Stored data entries
——
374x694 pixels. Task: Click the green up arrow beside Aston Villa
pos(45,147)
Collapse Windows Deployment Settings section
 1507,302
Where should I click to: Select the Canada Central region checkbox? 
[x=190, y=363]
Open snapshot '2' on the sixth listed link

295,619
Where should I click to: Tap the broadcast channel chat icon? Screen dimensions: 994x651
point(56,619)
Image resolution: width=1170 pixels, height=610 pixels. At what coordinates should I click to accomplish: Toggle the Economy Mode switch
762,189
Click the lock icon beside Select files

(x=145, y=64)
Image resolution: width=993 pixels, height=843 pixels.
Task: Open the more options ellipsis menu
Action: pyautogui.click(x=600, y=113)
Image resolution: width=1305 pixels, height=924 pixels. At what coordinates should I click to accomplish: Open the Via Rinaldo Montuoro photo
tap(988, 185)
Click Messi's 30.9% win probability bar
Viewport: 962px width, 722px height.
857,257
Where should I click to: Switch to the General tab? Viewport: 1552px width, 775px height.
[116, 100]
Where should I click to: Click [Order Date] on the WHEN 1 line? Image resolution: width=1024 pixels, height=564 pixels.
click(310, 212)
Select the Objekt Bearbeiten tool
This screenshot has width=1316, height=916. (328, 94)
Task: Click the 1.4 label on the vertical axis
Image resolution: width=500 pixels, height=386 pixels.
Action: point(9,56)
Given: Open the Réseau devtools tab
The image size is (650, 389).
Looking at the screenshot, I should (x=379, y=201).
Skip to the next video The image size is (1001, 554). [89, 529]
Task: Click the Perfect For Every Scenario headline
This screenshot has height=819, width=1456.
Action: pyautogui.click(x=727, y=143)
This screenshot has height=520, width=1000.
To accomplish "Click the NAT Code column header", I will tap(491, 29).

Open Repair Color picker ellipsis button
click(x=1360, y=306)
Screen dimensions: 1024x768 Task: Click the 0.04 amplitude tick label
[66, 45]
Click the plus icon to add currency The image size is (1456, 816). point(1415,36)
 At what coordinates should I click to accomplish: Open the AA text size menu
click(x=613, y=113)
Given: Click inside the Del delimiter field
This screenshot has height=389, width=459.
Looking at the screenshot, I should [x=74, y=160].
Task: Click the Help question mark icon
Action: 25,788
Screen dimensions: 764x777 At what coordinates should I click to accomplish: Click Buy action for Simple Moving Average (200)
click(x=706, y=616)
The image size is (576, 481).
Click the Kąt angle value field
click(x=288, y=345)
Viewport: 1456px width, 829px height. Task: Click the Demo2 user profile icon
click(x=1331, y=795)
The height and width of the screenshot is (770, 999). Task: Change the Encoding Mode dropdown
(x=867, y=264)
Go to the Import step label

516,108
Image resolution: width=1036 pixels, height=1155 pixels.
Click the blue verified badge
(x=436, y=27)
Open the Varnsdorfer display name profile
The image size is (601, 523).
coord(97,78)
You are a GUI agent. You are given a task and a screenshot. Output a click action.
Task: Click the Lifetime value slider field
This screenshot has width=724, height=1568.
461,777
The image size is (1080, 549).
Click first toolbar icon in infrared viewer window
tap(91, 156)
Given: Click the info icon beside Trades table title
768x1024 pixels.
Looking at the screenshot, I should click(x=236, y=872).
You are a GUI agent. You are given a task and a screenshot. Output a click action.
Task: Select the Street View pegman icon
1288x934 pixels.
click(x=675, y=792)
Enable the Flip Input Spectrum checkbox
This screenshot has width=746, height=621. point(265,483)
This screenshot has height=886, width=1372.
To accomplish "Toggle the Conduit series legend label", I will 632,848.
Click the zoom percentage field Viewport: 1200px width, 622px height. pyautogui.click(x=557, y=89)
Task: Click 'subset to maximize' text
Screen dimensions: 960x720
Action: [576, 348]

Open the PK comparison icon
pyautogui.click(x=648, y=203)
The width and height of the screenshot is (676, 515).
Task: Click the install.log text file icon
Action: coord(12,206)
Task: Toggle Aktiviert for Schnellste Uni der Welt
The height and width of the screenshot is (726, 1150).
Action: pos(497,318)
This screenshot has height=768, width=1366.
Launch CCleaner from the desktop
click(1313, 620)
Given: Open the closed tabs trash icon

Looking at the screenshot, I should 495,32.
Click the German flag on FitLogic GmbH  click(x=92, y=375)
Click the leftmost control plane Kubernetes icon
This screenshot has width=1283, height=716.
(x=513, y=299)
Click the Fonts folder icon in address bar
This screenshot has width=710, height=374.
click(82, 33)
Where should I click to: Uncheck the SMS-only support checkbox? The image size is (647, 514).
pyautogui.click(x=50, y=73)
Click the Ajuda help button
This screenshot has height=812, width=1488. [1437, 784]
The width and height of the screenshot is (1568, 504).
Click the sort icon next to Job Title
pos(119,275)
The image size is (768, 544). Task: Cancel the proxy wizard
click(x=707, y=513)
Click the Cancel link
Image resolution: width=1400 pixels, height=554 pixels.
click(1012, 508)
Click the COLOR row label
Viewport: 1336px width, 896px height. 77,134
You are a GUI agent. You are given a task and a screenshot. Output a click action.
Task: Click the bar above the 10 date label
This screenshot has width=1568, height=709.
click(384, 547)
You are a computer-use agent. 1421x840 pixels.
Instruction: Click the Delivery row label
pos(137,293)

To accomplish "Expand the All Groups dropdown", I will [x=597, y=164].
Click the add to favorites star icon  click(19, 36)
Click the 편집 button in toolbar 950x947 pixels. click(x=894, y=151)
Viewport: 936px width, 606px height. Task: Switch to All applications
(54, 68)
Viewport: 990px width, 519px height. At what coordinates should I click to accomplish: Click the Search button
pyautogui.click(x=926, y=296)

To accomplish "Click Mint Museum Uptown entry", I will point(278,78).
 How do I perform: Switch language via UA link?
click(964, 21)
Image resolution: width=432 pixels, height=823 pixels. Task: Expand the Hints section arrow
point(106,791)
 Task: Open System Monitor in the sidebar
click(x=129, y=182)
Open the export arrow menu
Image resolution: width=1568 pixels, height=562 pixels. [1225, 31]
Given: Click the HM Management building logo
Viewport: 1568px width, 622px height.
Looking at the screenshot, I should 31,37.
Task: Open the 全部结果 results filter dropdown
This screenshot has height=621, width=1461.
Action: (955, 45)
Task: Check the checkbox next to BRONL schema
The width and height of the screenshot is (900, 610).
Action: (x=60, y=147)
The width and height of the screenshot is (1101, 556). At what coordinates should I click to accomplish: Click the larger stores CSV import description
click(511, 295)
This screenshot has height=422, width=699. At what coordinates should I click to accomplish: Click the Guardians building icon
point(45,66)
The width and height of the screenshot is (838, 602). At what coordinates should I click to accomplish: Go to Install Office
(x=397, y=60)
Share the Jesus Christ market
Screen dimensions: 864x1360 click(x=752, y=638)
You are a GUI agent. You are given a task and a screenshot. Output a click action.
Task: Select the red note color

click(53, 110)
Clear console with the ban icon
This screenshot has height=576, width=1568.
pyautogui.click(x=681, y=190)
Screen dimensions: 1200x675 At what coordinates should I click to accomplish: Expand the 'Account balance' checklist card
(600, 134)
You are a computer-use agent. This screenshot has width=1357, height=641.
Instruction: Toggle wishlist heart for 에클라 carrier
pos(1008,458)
——
▸ PROBLEM DETAILS
Every piece of the data must be set down exactly. Omit nothing.

▸ COMPLETED TASK
374x694 pixels. Task: Click the green up arrow beside Aston Villa
pos(45,147)
Collapse Windows Deployment Settings section
 1507,302
Where should I click to: Select the Canada Central region checkbox? 
[x=190, y=363]
Open snapshot '2' on the sixth listed link

295,619
Where should I click to: Tap the broadcast channel chat icon? Screen dimensions: 994x651
point(56,619)
Image resolution: width=1170 pixels, height=610 pixels. At what coordinates should I click to accomplish: Toggle the Economy Mode switch
762,189
Click the lock icon beside Select files

(x=145, y=64)
Image resolution: width=993 pixels, height=843 pixels.
Task: Open the more options ellipsis menu
Action: pyautogui.click(x=600, y=113)
Image resolution: width=1305 pixels, height=924 pixels. At what coordinates should I click to accomplish: Open the Via Rinaldo Montuoro photo
tap(988, 185)
Click Messi's 30.9% win probability bar
Viewport: 962px width, 722px height.
857,257
Where should I click to: Switch to the General tab? Viewport: 1552px width, 775px height.
[116, 100]
Where should I click to: Click [Order Date] on the WHEN 1 line? Image resolution: width=1024 pixels, height=564 pixels.
click(310, 212)
Select the Objekt Bearbeiten tool
This screenshot has width=1316, height=916. (328, 94)
Task: Click the 1.4 label on the vertical axis
Image resolution: width=500 pixels, height=386 pixels.
Action: point(9,56)
Given: Open the Réseau devtools tab
The image size is (650, 389).
Looking at the screenshot, I should (x=379, y=201).
Skip to the next video The image size is (1001, 554). [89, 529]
Task: Click the Perfect For Every Scenario headline
This screenshot has height=819, width=1456.
Action: pyautogui.click(x=727, y=143)
This screenshot has height=520, width=1000.
To accomplish "Click the NAT Code column header", I will tap(491, 29).

Open Repair Color picker ellipsis button
click(x=1360, y=306)
Screen dimensions: 1024x768 Task: Click the 0.04 amplitude tick label
[66, 45]
Click the plus icon to add currency The image size is (1456, 816). point(1415,36)
 At what coordinates should I click to accomplish: Open the AA text size menu
click(x=613, y=113)
Given: Click inside the Del delimiter field
This screenshot has height=389, width=459.
Looking at the screenshot, I should [x=74, y=160].
Task: Click the Help question mark icon
Action: 25,788
Screen dimensions: 764x777 At what coordinates should I click to accomplish: Click Buy action for Simple Moving Average (200)
click(x=706, y=616)
The image size is (576, 481).
Click the Kąt angle value field
click(x=288, y=345)
Viewport: 1456px width, 829px height. Task: Click the Demo2 user profile icon
click(x=1331, y=795)
The height and width of the screenshot is (770, 999). Task: Change the Encoding Mode dropdown
(x=867, y=264)
Go to the Import step label

516,108
Image resolution: width=1036 pixels, height=1155 pixels.
Click the blue verified badge
(x=436, y=27)
Open the Varnsdorfer display name profile
The image size is (601, 523).
coord(97,78)
You are a GUI agent. You are given a task and a screenshot. Output a click action.
Task: Click the Lifetime value slider field
This screenshot has width=724, height=1568.
461,777
The image size is (1080, 549).
Click first toolbar icon in infrared viewer window
tap(91, 156)
Given: Click the info icon beside Trades table title
768x1024 pixels.
Looking at the screenshot, I should click(x=236, y=872).
You are a GUI agent. You are given a task and a screenshot. Output a click action.
Task: Select the Street View pegman icon
1288x934 pixels.
click(x=675, y=792)
Enable the Flip Input Spectrum checkbox
This screenshot has width=746, height=621. point(265,483)
This screenshot has height=886, width=1372.
To accomplish "Toggle the Conduit series legend label", I will 632,848.
Click the zoom percentage field Viewport: 1200px width, 622px height. pyautogui.click(x=557, y=89)
Task: Click 'subset to maximize' text
Screen dimensions: 960x720
Action: [576, 348]

Open the PK comparison icon
pyautogui.click(x=648, y=203)
The width and height of the screenshot is (676, 515).
Task: Click the install.log text file icon
Action: coord(12,206)
Task: Toggle Aktiviert for Schnellste Uni der Welt
The height and width of the screenshot is (726, 1150).
Action: pos(497,318)
This screenshot has height=768, width=1366.
Launch CCleaner from the desktop
click(1313, 620)
Given: Open the closed tabs trash icon

Looking at the screenshot, I should 495,32.
Click the German flag on FitLogic GmbH  click(x=92, y=375)
Click the leftmost control plane Kubernetes icon
This screenshot has width=1283, height=716.
(x=513, y=299)
Click the Fonts folder icon in address bar
This screenshot has width=710, height=374.
click(82, 33)
Where should I click to: Uncheck the SMS-only support checkbox? The image size is (647, 514).
pyautogui.click(x=50, y=73)
Click the Ajuda help button
This screenshot has height=812, width=1488. [1437, 784]
The width and height of the screenshot is (1568, 504).
Click the sort icon next to Job Title
pos(119,275)
The image size is (768, 544). Task: Cancel the proxy wizard
click(x=707, y=513)
Click the Cancel link
Image resolution: width=1400 pixels, height=554 pixels.
click(1012, 508)
Click the COLOR row label
Viewport: 1336px width, 896px height. 77,134
You are a GUI agent. You are given a task and a screenshot. Output a click action.
Task: Click the bar above the 10 date label
This screenshot has width=1568, height=709.
click(384, 547)
You are a computer-use agent. 1421x840 pixels.
Instruction: Click the Delivery row label
pos(137,293)

To accomplish "Expand the All Groups dropdown", I will [x=597, y=164].
Click the add to favorites star icon  click(19, 36)
Click the 편집 button in toolbar 950x947 pixels. click(x=894, y=151)
Viewport: 936px width, 606px height. Task: Switch to All applications
(54, 68)
Viewport: 990px width, 519px height. At what coordinates should I click to accomplish: Click the Search button
pyautogui.click(x=926, y=296)

To accomplish "Click Mint Museum Uptown entry", I will point(278,78).
 How do I perform: Switch language via UA link?
click(964, 21)
Image resolution: width=432 pixels, height=823 pixels. Task: Expand the Hints section arrow
point(106,791)
 Task: Open System Monitor in the sidebar
click(x=129, y=182)
Open the export arrow menu
Image resolution: width=1568 pixels, height=562 pixels. [1225, 31]
Given: Click the HM Management building logo
Viewport: 1568px width, 622px height.
Looking at the screenshot, I should 31,37.
Task: Open the 全部结果 results filter dropdown
This screenshot has height=621, width=1461.
Action: (955, 45)
Task: Check the checkbox next to BRONL schema
The width and height of the screenshot is (900, 610).
Action: (x=60, y=147)
The width and height of the screenshot is (1101, 556). At what coordinates should I click to accomplish: Click the larger stores CSV import description
click(511, 295)
This screenshot has height=422, width=699. At what coordinates should I click to accomplish: Click the Guardians building icon
point(45,66)
The width and height of the screenshot is (838, 602). At what coordinates should I click to accomplish: Go to Install Office
(x=397, y=60)
Share the Jesus Christ market
Screen dimensions: 864x1360 click(x=752, y=638)
You are a GUI agent. You are given a task and a screenshot. Output a click action.
Task: Select the red note color

click(53, 110)
Clear console with the ban icon
This screenshot has height=576, width=1568.
pyautogui.click(x=681, y=190)
Screen dimensions: 1200x675 At what coordinates should I click to accomplish: Expand the 'Account balance' checklist card
(600, 134)
You are a computer-use agent. This screenshot has width=1357, height=641.
Instruction: Toggle wishlist heart for 에클라 carrier
pos(1008,458)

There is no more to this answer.